Much of the Heat’s improvement this offseason could come from trades. But the return of Dion Waiters from ankle surgery might represent the best chance for improvement from within.
It remains to be seen if Waiters will be ready for training camp or the start of the season after January ankle surgery.
But several players spoke Friday of the difference Waiters can make, particularly if he plays like he did during a 25-game stretch last winter and spring, when he averaged 18.4 points and 4.8 assists and shot 49.3 percent from the field and 44.8 percent on three-pointers.
With his ankle bothering him, Waiters’ numbers fell off dramatically during his 30 games this season, to 14.3 points and 3.8 assists per game and just 39.8 percent shooting and 30.6 percent on threes.

■ Questions
1. According to the Waiters passage, how many points per game did Waiters average during his 30 games this season?
2. Set down everything in the Waiters passage from "It remains to" down to "percent on three-pointers.", word for word.

■ Entries supplied
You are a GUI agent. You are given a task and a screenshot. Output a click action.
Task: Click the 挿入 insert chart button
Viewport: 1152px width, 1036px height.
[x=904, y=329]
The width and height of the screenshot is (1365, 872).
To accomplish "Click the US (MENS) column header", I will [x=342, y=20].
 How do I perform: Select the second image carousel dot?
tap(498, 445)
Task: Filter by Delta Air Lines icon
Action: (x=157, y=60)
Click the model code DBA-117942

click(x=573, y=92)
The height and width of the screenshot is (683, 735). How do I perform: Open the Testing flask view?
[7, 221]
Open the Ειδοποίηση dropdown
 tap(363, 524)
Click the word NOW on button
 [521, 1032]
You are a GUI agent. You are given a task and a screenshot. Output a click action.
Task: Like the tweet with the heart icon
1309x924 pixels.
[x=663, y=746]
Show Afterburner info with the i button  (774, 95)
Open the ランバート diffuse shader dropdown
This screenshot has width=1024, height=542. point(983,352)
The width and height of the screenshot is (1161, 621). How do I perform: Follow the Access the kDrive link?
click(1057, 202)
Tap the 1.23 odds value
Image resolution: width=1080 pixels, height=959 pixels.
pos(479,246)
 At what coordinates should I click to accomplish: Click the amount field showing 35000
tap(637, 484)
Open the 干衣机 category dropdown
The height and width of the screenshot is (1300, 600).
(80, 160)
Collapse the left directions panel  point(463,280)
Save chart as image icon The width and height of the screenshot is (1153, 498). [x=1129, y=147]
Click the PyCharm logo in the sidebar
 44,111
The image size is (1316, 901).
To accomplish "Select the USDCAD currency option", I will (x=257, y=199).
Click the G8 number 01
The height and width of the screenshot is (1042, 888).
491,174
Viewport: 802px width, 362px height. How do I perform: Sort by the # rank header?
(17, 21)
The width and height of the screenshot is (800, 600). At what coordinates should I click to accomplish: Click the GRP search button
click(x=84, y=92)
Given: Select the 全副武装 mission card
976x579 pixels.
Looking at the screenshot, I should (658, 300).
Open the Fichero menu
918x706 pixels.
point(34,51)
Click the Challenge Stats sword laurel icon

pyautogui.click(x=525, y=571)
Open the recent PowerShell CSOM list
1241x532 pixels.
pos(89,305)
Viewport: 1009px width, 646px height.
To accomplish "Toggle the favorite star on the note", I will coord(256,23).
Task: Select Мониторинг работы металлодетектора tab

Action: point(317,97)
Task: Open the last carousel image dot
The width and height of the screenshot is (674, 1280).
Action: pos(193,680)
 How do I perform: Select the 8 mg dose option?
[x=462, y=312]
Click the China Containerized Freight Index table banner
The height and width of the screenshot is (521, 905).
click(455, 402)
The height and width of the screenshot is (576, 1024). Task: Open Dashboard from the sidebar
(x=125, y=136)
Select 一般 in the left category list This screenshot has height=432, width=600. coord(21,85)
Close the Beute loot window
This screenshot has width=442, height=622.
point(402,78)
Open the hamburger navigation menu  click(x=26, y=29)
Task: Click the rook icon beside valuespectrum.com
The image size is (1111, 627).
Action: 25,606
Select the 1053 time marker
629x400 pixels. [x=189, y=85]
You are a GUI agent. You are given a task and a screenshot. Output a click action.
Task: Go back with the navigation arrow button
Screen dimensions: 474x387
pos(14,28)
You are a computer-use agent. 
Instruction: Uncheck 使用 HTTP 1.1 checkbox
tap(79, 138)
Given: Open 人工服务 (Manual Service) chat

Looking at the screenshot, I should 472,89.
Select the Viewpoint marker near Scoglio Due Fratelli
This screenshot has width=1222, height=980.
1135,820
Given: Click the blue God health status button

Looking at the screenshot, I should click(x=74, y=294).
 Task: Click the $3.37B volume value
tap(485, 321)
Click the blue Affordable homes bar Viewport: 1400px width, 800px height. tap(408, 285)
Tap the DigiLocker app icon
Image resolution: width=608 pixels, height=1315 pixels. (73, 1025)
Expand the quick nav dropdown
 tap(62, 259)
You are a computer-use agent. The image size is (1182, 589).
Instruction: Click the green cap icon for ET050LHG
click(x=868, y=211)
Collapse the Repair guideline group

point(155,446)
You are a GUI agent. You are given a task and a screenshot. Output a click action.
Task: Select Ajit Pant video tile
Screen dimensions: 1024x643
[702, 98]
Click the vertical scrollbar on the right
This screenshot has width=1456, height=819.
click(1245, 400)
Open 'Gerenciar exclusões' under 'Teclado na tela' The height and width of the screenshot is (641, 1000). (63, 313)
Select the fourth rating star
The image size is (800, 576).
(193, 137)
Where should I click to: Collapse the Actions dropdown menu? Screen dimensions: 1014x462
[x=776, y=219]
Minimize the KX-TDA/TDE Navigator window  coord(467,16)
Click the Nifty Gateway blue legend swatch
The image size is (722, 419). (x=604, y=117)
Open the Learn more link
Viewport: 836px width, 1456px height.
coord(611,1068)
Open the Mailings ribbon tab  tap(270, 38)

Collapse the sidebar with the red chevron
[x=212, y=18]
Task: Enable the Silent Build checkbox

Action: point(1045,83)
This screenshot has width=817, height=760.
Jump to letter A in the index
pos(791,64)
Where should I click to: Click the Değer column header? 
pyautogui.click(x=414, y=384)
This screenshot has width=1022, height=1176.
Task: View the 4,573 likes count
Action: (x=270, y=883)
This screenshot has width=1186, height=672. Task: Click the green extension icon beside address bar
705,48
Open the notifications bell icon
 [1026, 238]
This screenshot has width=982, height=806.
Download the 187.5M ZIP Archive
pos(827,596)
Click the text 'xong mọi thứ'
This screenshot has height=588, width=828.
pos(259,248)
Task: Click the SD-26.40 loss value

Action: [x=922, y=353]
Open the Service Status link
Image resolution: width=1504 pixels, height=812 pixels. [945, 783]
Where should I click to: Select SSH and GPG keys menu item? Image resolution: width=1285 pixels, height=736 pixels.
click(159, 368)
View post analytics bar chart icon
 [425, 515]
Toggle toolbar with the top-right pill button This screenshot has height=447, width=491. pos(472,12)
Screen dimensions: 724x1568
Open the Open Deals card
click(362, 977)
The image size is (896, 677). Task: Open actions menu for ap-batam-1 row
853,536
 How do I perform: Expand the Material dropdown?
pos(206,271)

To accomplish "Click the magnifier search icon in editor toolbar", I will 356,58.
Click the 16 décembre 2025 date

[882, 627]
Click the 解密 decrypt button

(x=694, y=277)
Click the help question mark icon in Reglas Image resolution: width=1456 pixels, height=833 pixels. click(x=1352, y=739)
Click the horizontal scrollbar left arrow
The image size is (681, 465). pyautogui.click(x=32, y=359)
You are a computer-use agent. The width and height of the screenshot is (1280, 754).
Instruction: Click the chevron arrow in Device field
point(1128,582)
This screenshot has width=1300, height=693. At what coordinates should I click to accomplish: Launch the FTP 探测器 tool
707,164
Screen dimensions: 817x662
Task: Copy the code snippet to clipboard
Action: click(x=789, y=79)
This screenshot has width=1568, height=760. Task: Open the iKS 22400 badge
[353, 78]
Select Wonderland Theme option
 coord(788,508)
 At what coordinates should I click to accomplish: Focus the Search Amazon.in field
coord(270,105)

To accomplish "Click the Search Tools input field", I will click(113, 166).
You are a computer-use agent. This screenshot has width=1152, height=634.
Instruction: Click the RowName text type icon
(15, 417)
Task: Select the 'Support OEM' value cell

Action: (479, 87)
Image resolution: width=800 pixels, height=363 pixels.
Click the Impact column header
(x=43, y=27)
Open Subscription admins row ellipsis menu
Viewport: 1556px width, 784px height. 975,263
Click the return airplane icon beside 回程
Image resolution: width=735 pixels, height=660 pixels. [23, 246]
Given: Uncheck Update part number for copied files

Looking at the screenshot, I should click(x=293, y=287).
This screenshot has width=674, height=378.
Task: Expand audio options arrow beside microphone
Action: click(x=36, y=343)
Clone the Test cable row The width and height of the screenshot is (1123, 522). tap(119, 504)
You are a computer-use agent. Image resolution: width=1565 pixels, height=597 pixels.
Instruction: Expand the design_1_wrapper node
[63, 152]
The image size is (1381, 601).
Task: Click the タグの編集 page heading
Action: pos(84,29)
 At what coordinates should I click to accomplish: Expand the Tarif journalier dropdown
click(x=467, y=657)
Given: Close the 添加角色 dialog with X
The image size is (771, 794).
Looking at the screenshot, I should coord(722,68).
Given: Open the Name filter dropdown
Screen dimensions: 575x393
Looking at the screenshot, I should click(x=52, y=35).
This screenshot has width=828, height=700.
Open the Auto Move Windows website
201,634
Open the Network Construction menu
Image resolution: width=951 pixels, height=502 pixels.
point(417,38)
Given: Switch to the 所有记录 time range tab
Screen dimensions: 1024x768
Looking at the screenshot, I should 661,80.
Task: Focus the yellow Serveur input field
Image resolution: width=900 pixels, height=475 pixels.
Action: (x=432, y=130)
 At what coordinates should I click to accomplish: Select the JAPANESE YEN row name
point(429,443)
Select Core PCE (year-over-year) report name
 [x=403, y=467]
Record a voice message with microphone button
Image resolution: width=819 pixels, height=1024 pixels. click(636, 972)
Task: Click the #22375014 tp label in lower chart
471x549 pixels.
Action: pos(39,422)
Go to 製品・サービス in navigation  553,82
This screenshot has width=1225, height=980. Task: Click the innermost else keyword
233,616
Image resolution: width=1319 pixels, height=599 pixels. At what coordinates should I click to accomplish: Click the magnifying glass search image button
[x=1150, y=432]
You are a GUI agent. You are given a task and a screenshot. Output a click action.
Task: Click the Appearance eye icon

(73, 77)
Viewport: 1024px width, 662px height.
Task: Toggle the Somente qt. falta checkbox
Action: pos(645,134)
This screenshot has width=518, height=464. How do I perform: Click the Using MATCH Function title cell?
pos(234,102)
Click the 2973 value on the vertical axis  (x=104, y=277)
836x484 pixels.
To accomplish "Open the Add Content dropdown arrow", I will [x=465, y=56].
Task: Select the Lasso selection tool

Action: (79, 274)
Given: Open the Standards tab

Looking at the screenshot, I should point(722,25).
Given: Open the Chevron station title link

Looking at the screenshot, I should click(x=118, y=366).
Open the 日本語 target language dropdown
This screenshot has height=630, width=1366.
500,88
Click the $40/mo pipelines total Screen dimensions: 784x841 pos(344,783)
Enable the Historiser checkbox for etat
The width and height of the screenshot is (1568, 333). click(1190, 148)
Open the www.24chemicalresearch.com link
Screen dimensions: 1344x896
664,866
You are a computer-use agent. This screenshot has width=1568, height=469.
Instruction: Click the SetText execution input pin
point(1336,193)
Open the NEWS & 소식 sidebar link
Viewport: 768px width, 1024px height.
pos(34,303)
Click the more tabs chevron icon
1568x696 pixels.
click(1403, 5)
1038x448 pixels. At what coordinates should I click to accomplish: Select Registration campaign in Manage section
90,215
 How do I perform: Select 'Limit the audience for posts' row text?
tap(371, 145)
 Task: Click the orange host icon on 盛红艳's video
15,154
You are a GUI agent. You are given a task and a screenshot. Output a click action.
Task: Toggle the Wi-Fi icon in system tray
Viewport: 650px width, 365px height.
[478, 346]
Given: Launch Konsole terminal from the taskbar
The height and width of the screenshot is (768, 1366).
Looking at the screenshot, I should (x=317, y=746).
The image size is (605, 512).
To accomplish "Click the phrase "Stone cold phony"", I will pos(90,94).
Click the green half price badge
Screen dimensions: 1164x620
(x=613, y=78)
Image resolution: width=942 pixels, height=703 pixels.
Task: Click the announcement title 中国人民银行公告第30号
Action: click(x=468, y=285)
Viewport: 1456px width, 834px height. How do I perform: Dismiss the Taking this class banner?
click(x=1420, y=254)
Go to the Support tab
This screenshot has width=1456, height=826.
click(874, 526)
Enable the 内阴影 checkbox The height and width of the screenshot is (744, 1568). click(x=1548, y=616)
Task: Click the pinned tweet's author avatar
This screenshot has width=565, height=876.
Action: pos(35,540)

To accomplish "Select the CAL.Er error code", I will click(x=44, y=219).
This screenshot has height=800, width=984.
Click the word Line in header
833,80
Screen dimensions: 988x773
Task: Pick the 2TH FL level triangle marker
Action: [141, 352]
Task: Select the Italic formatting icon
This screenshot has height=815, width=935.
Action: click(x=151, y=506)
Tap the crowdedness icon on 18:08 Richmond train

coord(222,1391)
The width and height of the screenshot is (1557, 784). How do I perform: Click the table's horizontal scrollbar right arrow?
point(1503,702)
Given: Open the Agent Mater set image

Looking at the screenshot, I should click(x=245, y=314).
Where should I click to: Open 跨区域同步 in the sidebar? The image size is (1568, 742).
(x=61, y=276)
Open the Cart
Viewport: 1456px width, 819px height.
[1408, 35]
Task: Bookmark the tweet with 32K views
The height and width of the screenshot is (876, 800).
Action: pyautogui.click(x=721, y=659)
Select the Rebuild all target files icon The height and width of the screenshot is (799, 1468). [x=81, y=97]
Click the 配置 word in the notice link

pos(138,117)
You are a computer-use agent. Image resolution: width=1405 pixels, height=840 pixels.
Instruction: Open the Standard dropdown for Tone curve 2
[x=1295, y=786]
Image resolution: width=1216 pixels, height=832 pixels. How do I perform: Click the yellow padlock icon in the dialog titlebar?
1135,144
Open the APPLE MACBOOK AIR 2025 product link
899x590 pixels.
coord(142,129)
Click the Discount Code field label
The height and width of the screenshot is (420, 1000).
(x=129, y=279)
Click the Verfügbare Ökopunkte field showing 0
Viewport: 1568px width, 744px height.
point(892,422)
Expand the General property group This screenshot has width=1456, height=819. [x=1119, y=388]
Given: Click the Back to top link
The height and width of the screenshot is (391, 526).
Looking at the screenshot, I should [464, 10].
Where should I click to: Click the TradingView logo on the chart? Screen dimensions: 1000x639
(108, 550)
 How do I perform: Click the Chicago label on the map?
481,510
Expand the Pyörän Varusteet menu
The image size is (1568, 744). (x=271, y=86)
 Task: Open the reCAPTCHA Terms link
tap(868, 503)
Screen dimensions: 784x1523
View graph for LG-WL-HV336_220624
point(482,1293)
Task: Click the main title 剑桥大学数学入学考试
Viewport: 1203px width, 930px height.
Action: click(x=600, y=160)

■ Task-by-task answers
1. 14.3 points per game.

2.
It remains to be seen if Waiters will be ready for training camp or the start of the season after January ankle surgery.
But several players spoke Friday of the difference Waiters can make, particularly if he plays like he did during a 25-game stretch last winter and spring, when he averaged 18.4 points and 4.8 assists and shot 49.3 percent from the field and 44.8 percent on three-pointers.